## Work to complete
- a) Copy out the section of the instrument repair text that opens with the words containing "More extensive guitar" and closes with "replace bridge plates.".
- b) In the instrument repair text, what does a set-up for a fretted instrument typically cost?

## Source text
#####

ESSENTIAL DETAILS
Instruments We Repair
We repair most stringed and fretted instruments. This includes acoustic and electric guitars, violins, mandolins, banjos, harps, ukuleles….
Cost
We’ll need to see your instrument before we can give you a real estimate. The most common inquiry we get involves set-ups for fretted instruments. They typically range from roughly $100 to $150, plus the cost of the strings. The higher end of the cost is for instruments that need a fair amount of fret-dressing. Our set-ups are not “one size fits all.” We’ll look at your instrument and tell you what we see. We’re sensitive to musicians with basic instruments or who are on limited budgets. We can discuss set-ups that can address most playability issues but also help to minimize the cost. Here’s a description on what’s involved in a guitar set-up.
Timeline
Most set-ups are done in a week, plus or minus a couple of days, depending on the current backlog. Instruments needing more involved work will depend on staff availability and the backlog of other repairs. Many repair jobs involve multiple steps that can’t be done all at once (such as gluing, or touching up a finish). This means that we are often working on several instruments almost simultaneously. Smaller jobs are fit in between steps in a more major repair. We try to give you a good idea of how quickly we can do your instrument, and we try to accommodate your needs to have your instrument repaired on a timeline.
Estimates
We’re open six days a week, and can usually evaluate your instrument when you come in. Once we see your instrument we’ll be able to explain in detail what your instrument needs, and then give you an estimate of repair cost and timeline.
Shipping An Instrument For Repair
Not all of our customers live near us. We regularly receive instruments that have been shipped to us for repair. If you live at a distance and have an instrument that needs more than routine work, or an older instrument that needs restoration, we can still likely help. Be sure to contact us before automatically sending an instrument.
TYPES OF REPAIRS
We specialize in repairs involving structural and playability issues, which means everything from set-ups to neck resets.
Typical work includes set-ups. Sooner or later, instruments need some standard adjustments so that they play easily, accurately and sound great. Set-ups go beyond truss rod adjustment, which is only one part of the equation. Nuts and saddle adjustment/replacement, fret-dressing and intonation issues are all common set-up tasks.
More extensive guitar repairs include bridge resets and replacements, neck resets, cracks repaired, braces reglued, refretting, and headstock crack repairs. We also replace missing wood, replace missing braces, and replace bridge plates.
We install pickups, most often Fishman products, which we carry in stock.
Banjo repairs include replacing heads, including calfskin heads, and spikes installed.
Violin work frequently involves bridge and soundpost replacement, pegs refitted or replaced, peg bushings, glued seams, crack repairs, and occasionally more complex repairs. Here’s a rundown on what’s typically involved in setting up violins.

#####

## Entries shown
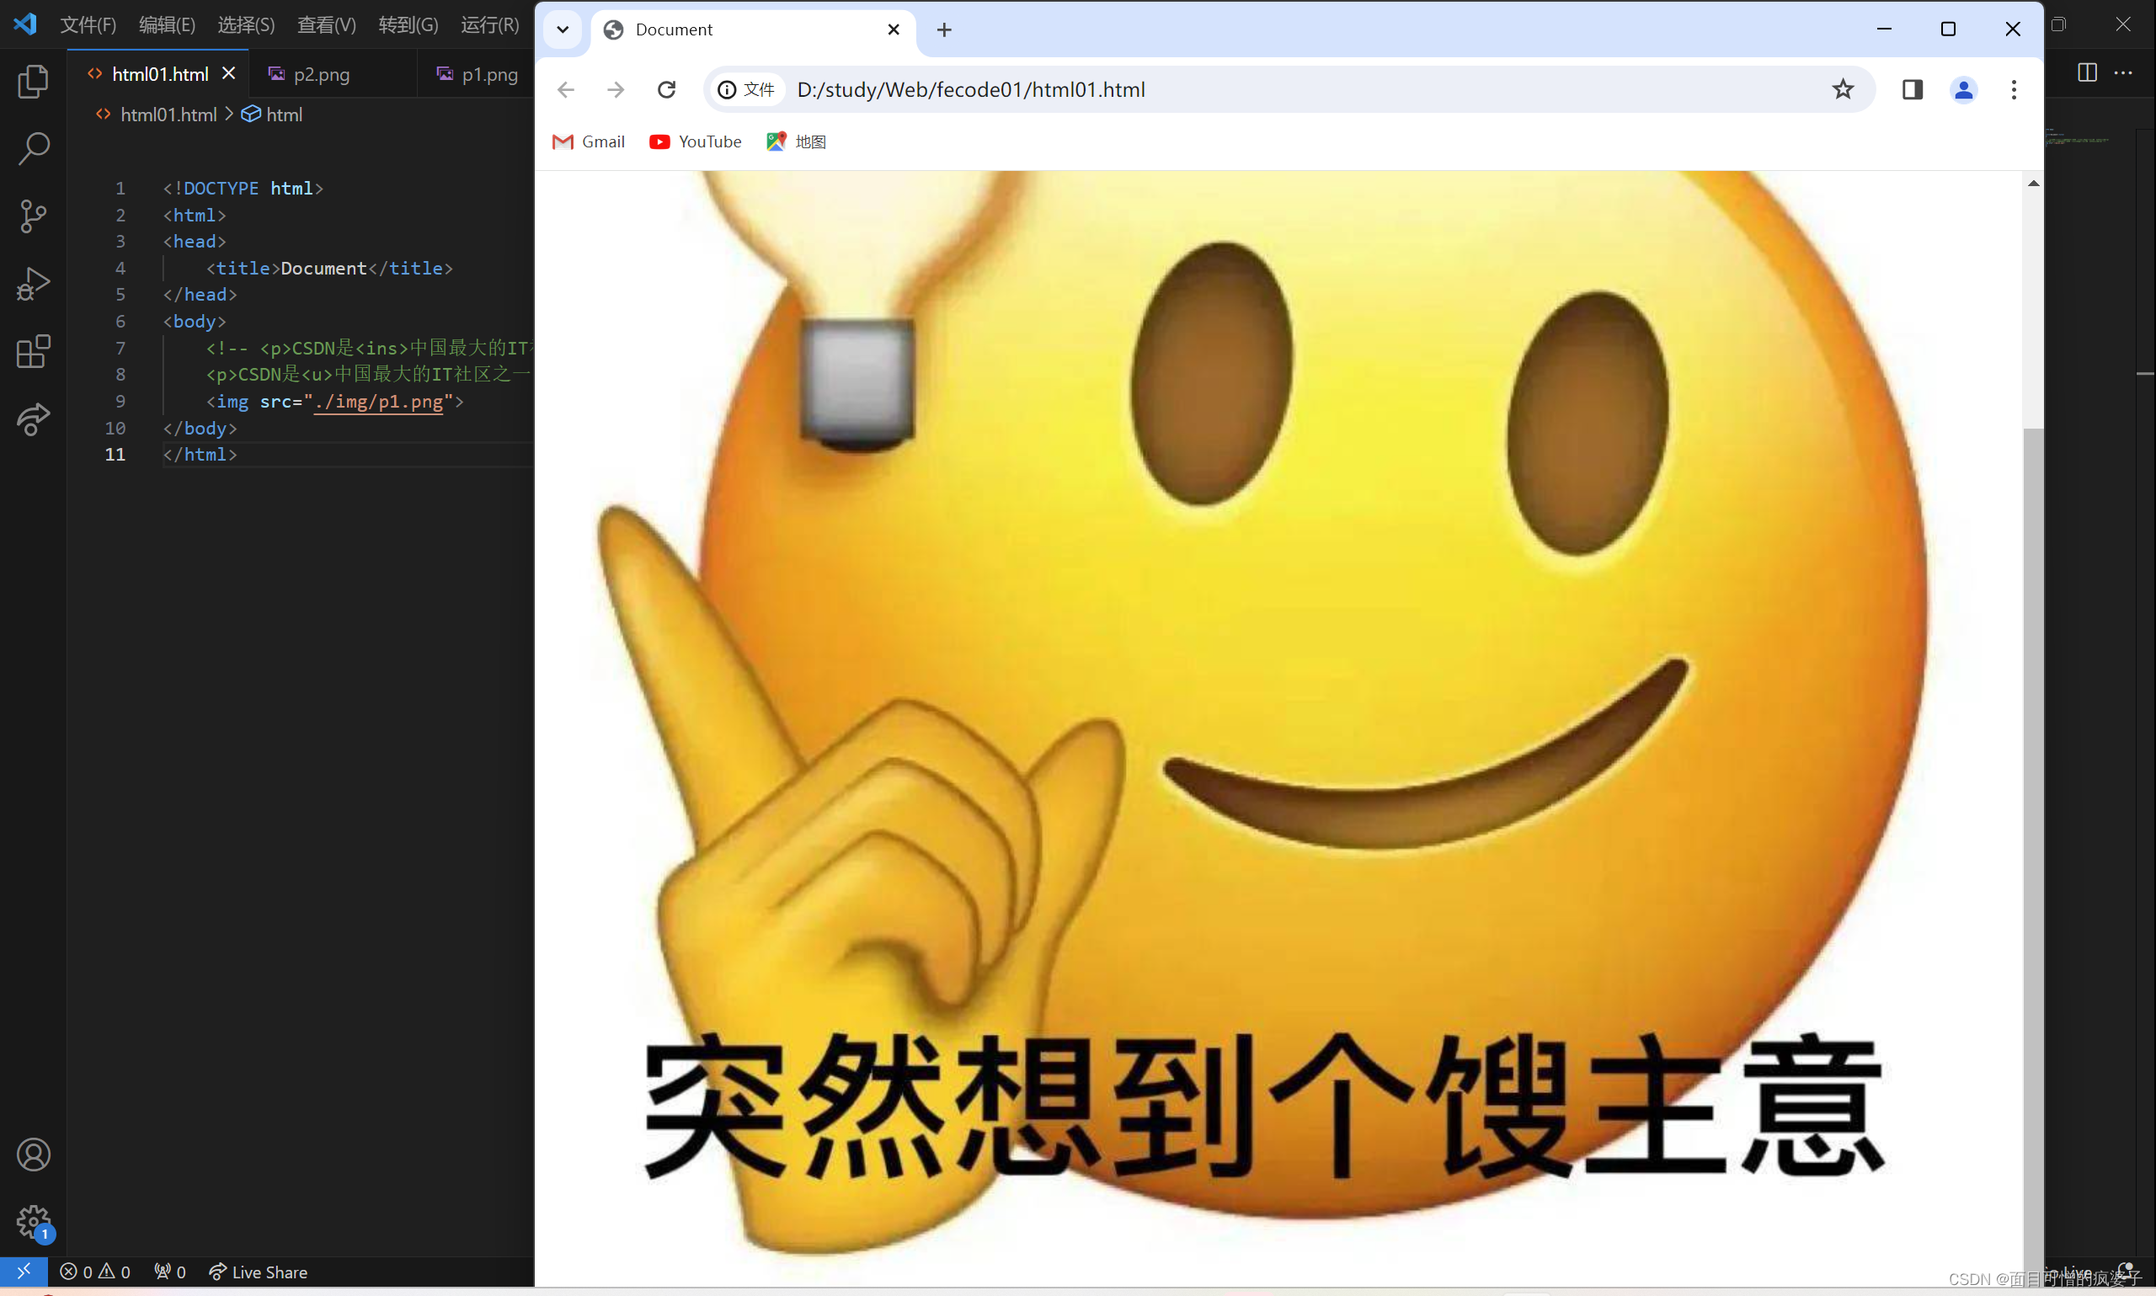The width and height of the screenshot is (2156, 1296).
Task: Click the Extensions icon in sidebar
Action: pos(34,351)
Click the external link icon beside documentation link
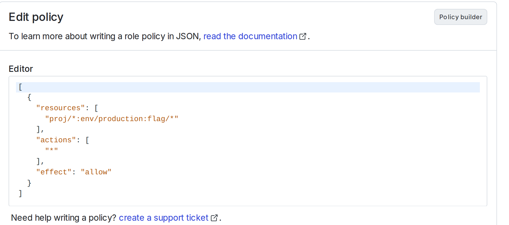 coord(303,36)
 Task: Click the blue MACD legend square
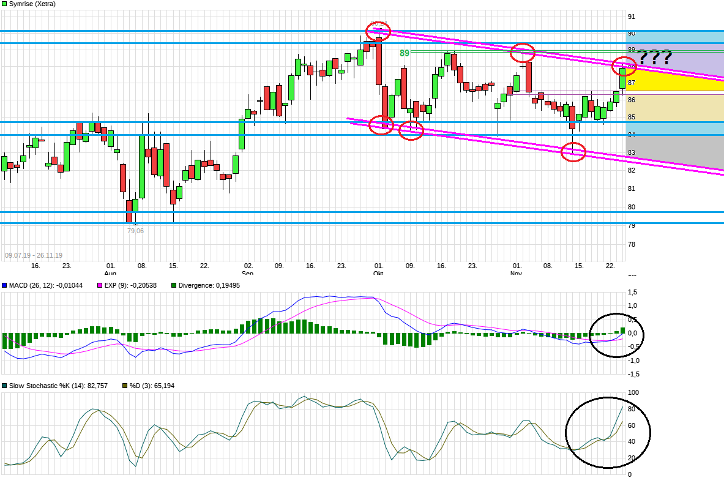pyautogui.click(x=4, y=286)
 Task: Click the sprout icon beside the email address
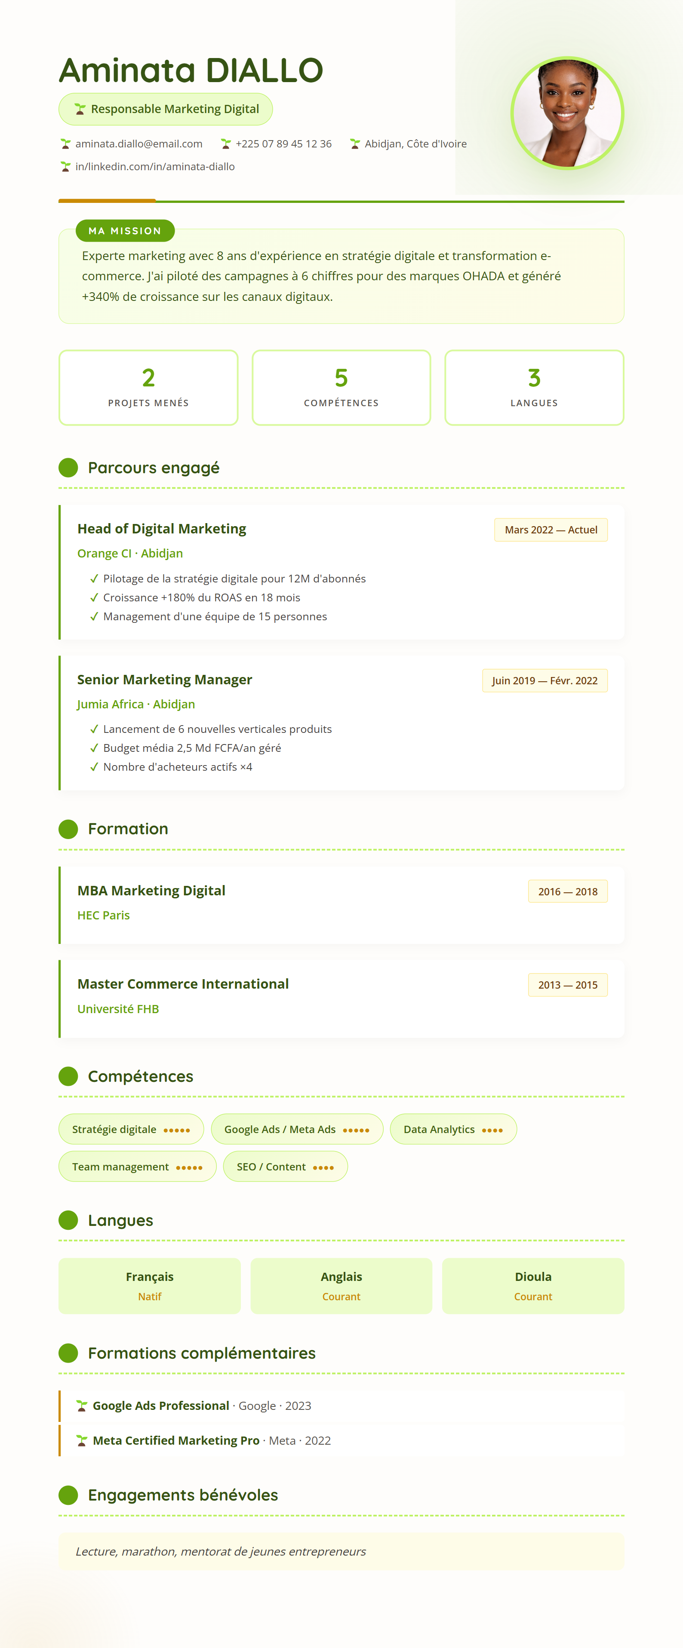tap(65, 144)
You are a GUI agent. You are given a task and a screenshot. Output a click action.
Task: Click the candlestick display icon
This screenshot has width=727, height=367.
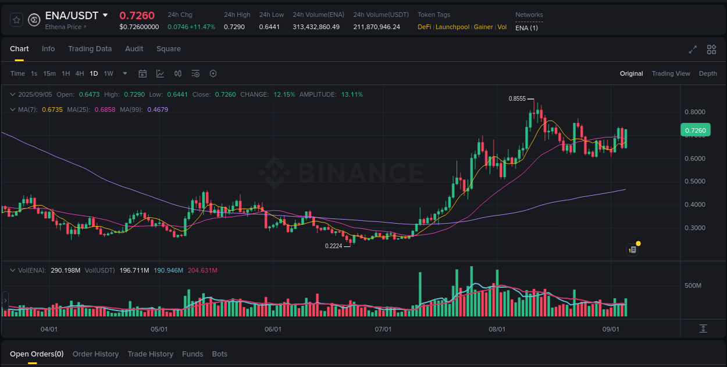178,73
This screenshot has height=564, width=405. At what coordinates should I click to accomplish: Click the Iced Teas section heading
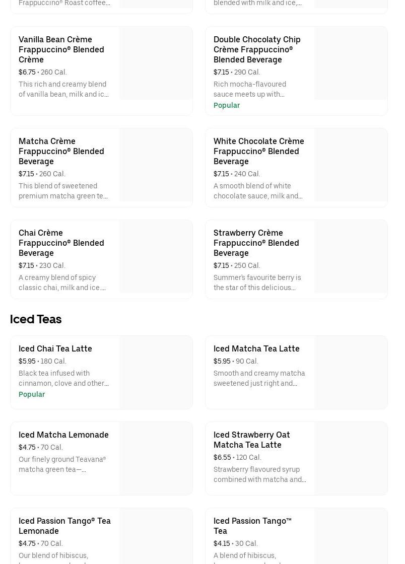click(x=36, y=319)
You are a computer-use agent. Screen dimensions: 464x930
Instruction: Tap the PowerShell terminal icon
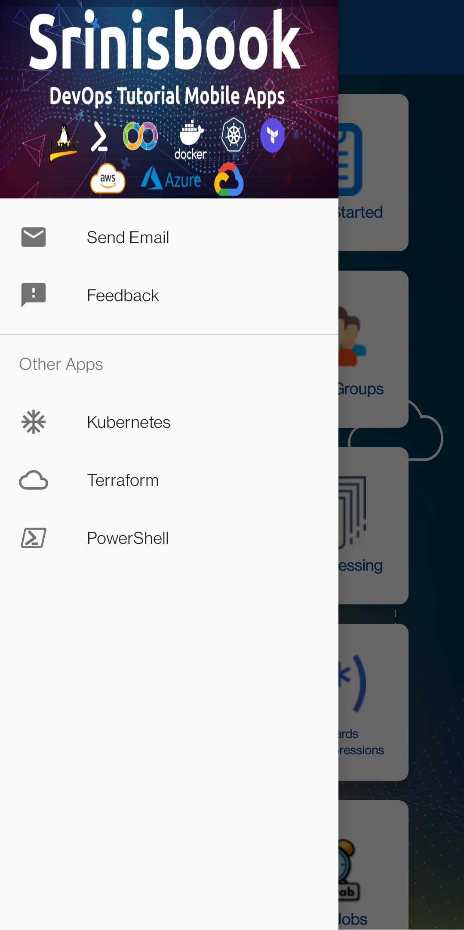pos(34,538)
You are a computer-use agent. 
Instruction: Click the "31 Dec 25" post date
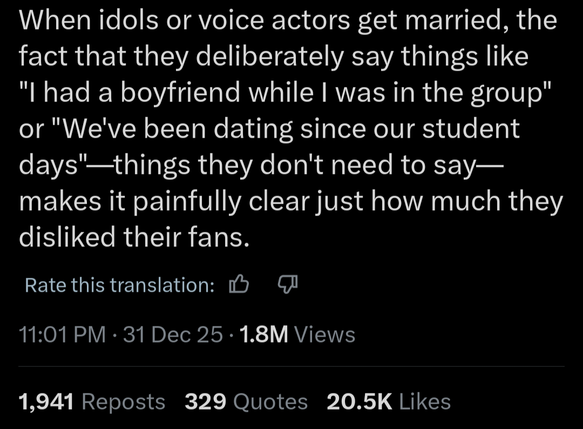pos(173,335)
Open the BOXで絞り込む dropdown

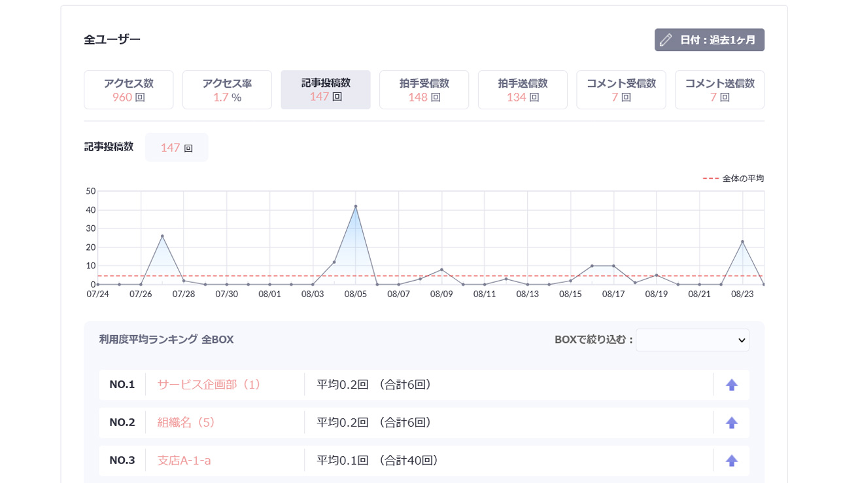click(692, 340)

#####

## Answers provided
- a)
More extensive guitar repairs include bridge resets and replacements, neck resets, cracks repaired, braces reglued, refretting, and headstock crack repairs. We also replace missing wood, replace missing braces, and replace bridge plates.

- b) Roughly $100 to $150, plus the cost of the strings.